§ WRITTEN INSTRUCTION
Put every line of the material below into a Markdown table with two columns, Row and Line. Number the rows and leave out blank lines.

§ GIVEN ENTRIES
↓

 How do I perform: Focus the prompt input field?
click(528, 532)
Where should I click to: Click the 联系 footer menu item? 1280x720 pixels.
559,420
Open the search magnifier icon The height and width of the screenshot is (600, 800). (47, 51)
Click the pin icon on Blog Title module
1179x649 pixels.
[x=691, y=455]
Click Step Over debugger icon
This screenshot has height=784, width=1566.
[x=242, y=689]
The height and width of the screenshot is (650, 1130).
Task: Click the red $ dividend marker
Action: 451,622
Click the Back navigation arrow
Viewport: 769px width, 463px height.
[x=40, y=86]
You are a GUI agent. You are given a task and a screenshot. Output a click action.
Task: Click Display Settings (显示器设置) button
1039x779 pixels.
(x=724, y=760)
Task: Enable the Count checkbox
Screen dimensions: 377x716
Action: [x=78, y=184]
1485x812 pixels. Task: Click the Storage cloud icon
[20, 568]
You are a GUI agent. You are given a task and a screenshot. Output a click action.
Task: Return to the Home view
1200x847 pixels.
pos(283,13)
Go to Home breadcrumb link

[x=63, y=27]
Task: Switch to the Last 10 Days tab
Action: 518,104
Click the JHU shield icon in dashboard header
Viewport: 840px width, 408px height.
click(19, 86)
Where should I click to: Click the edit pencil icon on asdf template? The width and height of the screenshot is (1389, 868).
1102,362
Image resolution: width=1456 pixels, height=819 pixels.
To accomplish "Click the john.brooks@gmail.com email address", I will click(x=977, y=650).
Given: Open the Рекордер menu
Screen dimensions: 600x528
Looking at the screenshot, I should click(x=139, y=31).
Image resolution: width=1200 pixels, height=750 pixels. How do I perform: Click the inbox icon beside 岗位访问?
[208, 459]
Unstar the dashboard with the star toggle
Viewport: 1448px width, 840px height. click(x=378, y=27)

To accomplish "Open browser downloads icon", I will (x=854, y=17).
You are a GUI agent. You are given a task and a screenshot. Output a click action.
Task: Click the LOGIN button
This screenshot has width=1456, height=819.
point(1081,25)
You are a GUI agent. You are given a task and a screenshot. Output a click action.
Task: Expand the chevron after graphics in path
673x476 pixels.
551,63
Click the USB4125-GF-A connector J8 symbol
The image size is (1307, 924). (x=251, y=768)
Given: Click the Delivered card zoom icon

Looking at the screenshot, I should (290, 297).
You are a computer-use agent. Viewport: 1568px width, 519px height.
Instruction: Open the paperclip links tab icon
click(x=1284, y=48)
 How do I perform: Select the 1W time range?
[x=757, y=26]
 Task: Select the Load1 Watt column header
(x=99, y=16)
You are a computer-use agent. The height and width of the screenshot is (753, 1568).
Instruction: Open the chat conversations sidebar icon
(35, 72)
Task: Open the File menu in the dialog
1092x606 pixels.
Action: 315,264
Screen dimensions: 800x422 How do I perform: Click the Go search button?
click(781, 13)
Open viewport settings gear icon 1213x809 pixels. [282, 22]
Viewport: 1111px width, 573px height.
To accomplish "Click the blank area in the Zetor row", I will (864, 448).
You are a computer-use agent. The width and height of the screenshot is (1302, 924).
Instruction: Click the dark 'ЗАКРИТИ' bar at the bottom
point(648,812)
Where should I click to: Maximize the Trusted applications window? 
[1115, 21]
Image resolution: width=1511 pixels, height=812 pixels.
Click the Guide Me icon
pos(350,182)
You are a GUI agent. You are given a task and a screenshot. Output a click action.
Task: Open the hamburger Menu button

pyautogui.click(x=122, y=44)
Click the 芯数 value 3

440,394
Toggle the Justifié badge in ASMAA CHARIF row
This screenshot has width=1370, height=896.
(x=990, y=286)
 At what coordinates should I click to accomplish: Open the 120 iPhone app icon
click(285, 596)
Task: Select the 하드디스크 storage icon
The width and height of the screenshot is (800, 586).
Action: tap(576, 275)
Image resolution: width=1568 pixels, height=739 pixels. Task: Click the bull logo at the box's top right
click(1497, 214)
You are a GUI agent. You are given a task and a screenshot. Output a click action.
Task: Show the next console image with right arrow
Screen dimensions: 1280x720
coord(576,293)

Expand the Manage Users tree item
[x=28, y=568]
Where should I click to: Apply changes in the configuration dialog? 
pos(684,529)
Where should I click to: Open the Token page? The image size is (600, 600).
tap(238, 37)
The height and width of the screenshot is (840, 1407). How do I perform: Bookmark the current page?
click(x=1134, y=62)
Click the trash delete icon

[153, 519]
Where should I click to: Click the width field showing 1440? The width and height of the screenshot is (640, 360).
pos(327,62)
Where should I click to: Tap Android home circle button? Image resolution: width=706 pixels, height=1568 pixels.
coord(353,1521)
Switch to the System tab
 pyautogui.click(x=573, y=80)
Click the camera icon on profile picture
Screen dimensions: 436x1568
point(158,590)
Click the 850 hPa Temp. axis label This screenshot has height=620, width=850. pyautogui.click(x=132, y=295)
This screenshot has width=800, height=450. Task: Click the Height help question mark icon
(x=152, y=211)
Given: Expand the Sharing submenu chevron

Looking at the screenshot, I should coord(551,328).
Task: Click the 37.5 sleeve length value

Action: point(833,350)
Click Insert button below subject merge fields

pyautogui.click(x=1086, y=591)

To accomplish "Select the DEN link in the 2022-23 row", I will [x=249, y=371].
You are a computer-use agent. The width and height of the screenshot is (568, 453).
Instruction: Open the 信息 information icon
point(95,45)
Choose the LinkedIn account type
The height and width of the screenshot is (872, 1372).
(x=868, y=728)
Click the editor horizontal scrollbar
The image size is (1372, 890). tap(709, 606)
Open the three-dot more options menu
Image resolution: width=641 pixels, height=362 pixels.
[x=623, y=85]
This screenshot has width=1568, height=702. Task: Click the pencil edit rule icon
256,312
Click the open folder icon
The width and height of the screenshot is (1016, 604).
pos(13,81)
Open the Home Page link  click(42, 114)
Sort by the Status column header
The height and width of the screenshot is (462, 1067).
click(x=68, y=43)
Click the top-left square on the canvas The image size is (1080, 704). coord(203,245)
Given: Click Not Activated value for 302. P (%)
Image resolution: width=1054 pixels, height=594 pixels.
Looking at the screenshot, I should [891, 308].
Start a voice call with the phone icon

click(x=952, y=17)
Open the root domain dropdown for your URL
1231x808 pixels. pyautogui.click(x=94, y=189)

↑

§ CORRECT RESPONSE
| Row | Line |
|---|---|
| 1 |  How do I perform: Focus the prompt input field? |
| 2 | click(528, 532) |
| 3 | Where should I click to: Click the 联系 footer menu item? 1280x720 pixels. |
| 4 | 559,420 |
| 5 | Open the search magnifier icon The height and width of the screenshot is (600, 800). (47, 51) |
| 6 | Click the pin icon on Blog Title module |
| 7 | 1179x649 pixels. |
| 8 | [x=691, y=455] |
| 9 | Click Step Over debugger icon |
| 10 | This screenshot has height=784, width=1566. |
| 11 | [x=242, y=689] |
| 12 | The height and width of the screenshot is (650, 1130). |
| 13 | Task: Click the red $ dividend marker |
| 14 | Action: 451,622 |
| 15 | Click the Back navigation arrow |
| 16 | Viewport: 769px width, 463px height. |
| 17 | [x=40, y=86] |
| 18 | You are a GUI agent. You are given a task and a screenshot. Output a click action. |
| 19 | Task: Click Display Settings (显示器设置) button |
| 20 | 1039x779 pixels. |
| 21 | (x=724, y=760) |
| 22 | Task: Enable the Count checkbox |
| 23 | Screen dimensions: 377x716 |
| 24 | Action: [x=78, y=184] |
| 25 | 1485x812 pixels. Task: Click the Storage cloud icon |
| 26 | [20, 568] |
| 27 | You are a GUI agent. You are given a task and a screenshot. Output a click action. |
| 28 | Task: Return to the Home view |
| 29 | 1200x847 pixels. |
| 30 | pos(283,13) |
| 31 | Go to Home breadcrumb link |
| 32 | [x=63, y=27] |
| 33 | Task: Switch to the Last 10 Days tab |
| 34 | Action: 518,104 |
| 35 | Click the JHU shield icon in dashboard header |
| 36 | Viewport: 840px width, 408px height. |
| 37 | click(19, 86) |
| 38 | Where should I click to: Click the edit pencil icon on asdf template? The width and height of the screenshot is (1389, 868). |
| 39 | 1102,362 |
| 40 | Image resolution: width=1456 pixels, height=819 pixels. |
| 41 | To accomplish "Click the john.brooks@gmail.com email address", I will click(x=977, y=650). |
| 42 | Given: Open the Рекордер menu |
| 43 | Screen dimensions: 600x528 |
| 44 | Looking at the screenshot, I should click(x=139, y=31). |
| 45 | Image resolution: width=1200 pixels, height=750 pixels. How do I perform: Click the inbox icon beside 岗位访问? |
| 46 | [208, 459] |
| 47 | Unstar the dashboard with the star toggle |
| 48 | Viewport: 1448px width, 840px height. click(x=378, y=27) |
| 49 | To accomplish "Open browser downloads icon", I will (x=854, y=17). |
| 50 | You are a GUI agent. You are given a task and a screenshot. Output a click action. |
| 51 | Task: Click the LOGIN button |
| 52 | This screenshot has width=1456, height=819. |
| 53 | point(1081,25) |
| 54 | You are a GUI agent. You are given a task and a screenshot. Output a click action. |
| 55 | Task: Expand the chevron after graphics in path |
| 56 | 673x476 pixels. |
| 57 | 551,63 |
| 58 | Click the USB4125-GF-A connector J8 symbol |
| 59 | The image size is (1307, 924). (x=251, y=768) |
| 60 | Given: Click the Delivered card zoom icon |
| 61 | Looking at the screenshot, I should (290, 297). |
| 62 | You are a computer-use agent. Viewport: 1568px width, 519px height. |
| 63 | Instruction: Open the paperclip links tab icon |
| 64 | click(x=1284, y=48) |
| 65 |  How do I perform: Select the 1W time range? |
| 66 | [x=757, y=26] |
| 67 |  Task: Select the Load1 Watt column header |
| 68 | (x=99, y=16) |
| 69 | You are a computer-use agent. The height and width of the screenshot is (753, 1568). |
| 70 | Instruction: Open the chat conversations sidebar icon |
| 71 | (35, 72) |
| 72 | Task: Open the File menu in the dialog |
| 73 | 1092x606 pixels. |
| 74 | Action: 315,264 |
| 75 | Screen dimensions: 800x422 How do I perform: Click the Go search button? |
| 76 | click(781, 13) |
| 77 | Open viewport settings gear icon 1213x809 pixels. [282, 22] |
| 78 | Viewport: 1111px width, 573px height. |
| 79 | To accomplish "Click the blank area in the Zetor row", I will (864, 448). |
| 80 | You are a computer-use agent. The width and height of the screenshot is (1302, 924). |
| 81 | Instruction: Click the dark 'ЗАКРИТИ' bar at the bottom |
| 82 | point(648,812) |
| 83 | Where should I click to: Maximize the Trusted applications window?  |
| 84 | [1115, 21] |
| 85 | Image resolution: width=1511 pixels, height=812 pixels. |
| 86 | Click the Guide Me icon |
| 87 | pos(350,182) |
| 88 | You are a GUI agent. You are given a task and a screenshot. Output a click action. |
| 89 | Task: Open the hamburger Menu button |
| 90 | pyautogui.click(x=122, y=44) |
| 91 | Click the 芯数 value 3 |
| 92 | 440,394 |
| 93 | Toggle the Justifié badge in ASMAA CHARIF row |
| 94 | This screenshot has width=1370, height=896. |
| 95 | (x=990, y=286) |
| 96 |  At what coordinates should I click to accomplish: Open the 120 iPhone app icon |
| 97 | click(285, 596) |
| 98 | Task: Select the 하드디스크 storage icon |
| 99 | The width and height of the screenshot is (800, 586). |
| 100 | Action: tap(576, 275) |
| 101 | Image resolution: width=1568 pixels, height=739 pixels. Task: Click the bull logo at the box's top right |
| 102 | click(1497, 214) |
| 103 | You are a GUI agent. You are given a task and a screenshot. Output a click action. |
| 104 | Task: Show the next console image with right arrow |
| 105 | Screen dimensions: 1280x720 |
| 106 | coord(576,293) |
| 107 | Expand the Manage Users tree item |
| 108 | [x=28, y=568] |
| 109 | Where should I click to: Apply changes in the configuration dialog?  |
| 110 | pos(684,529) |
| 111 | Where should I click to: Open the Token page? The image size is (600, 600). |
| 112 | tap(238, 37) |
| 113 | The height and width of the screenshot is (840, 1407). How do I perform: Bookmark the current page? |
| 114 | click(x=1134, y=62) |
| 115 | Click the trash delete icon |
| 116 | [153, 519] |
| 117 | Where should I click to: Click the width field showing 1440? The width and height of the screenshot is (640, 360). |
| 118 | pos(327,62) |
| 119 | Where should I click to: Tap Android home circle button? Image resolution: width=706 pixels, height=1568 pixels. |
| 120 | coord(353,1521) |
| 121 | Switch to the System tab |
| 122 |  pyautogui.click(x=573, y=80) |
| 123 | Click the camera icon on profile picture |
| 124 | Screen dimensions: 436x1568 |
| 125 | point(158,590) |
| 126 | Click the 850 hPa Temp. axis label This screenshot has height=620, width=850. pyautogui.click(x=132, y=295) |
| 127 | This screenshot has width=800, height=450. Task: Click the Height help question mark icon |
| 128 | (x=152, y=211) |
| 129 | Given: Expand the Sharing submenu chevron |
| 130 | Looking at the screenshot, I should coord(551,328). |
| 131 | Task: Click the 37.5 sleeve length value |
| 132 | Action: point(833,350) |
| 133 | Click Insert button below subject merge fields |
| 134 | pyautogui.click(x=1086, y=591) |
| 135 | To accomplish "Select the DEN link in the 2022-23 row", I will [x=249, y=371]. |
| 136 | You are a computer-use agent. The width and height of the screenshot is (568, 453). |
| 137 | Instruction: Open the 信息 information icon |
| 138 | point(95,45) |
| 139 | Choose the LinkedIn account type |
| 140 | The height and width of the screenshot is (872, 1372). |
| 141 | (x=868, y=728) |
| 142 | Click the editor horizontal scrollbar |
| 143 | The image size is (1372, 890). tap(709, 606) |
| 144 | Open the three-dot more options menu |
| 145 | Image resolution: width=641 pixels, height=362 pixels. |
| 146 | [x=623, y=85] |
| 147 | This screenshot has width=1568, height=702. Task: Click the pencil edit rule icon |
| 148 | 256,312 |
| 149 | Click the open folder icon |
| 150 | The width and height of the screenshot is (1016, 604). |
| 151 | pos(13,81) |
| 152 | Open the Home Page link  click(42, 114) |
| 153 | Sort by the Status column header |
| 154 | The height and width of the screenshot is (462, 1067). |
| 155 | click(x=68, y=43) |
| 156 | Click the top-left square on the canvas The image size is (1080, 704). coord(203,245) |
| 157 | Given: Click Not Activated value for 302. P (%) |
| 158 | Image resolution: width=1054 pixels, height=594 pixels. |
| 159 | Looking at the screenshot, I should [891, 308]. |
| 160 | Start a voice call with the phone icon |
| 161 | click(x=952, y=17) |
| 162 | Open the root domain dropdown for your URL |
| 163 | 1231x808 pixels. pyautogui.click(x=94, y=189) |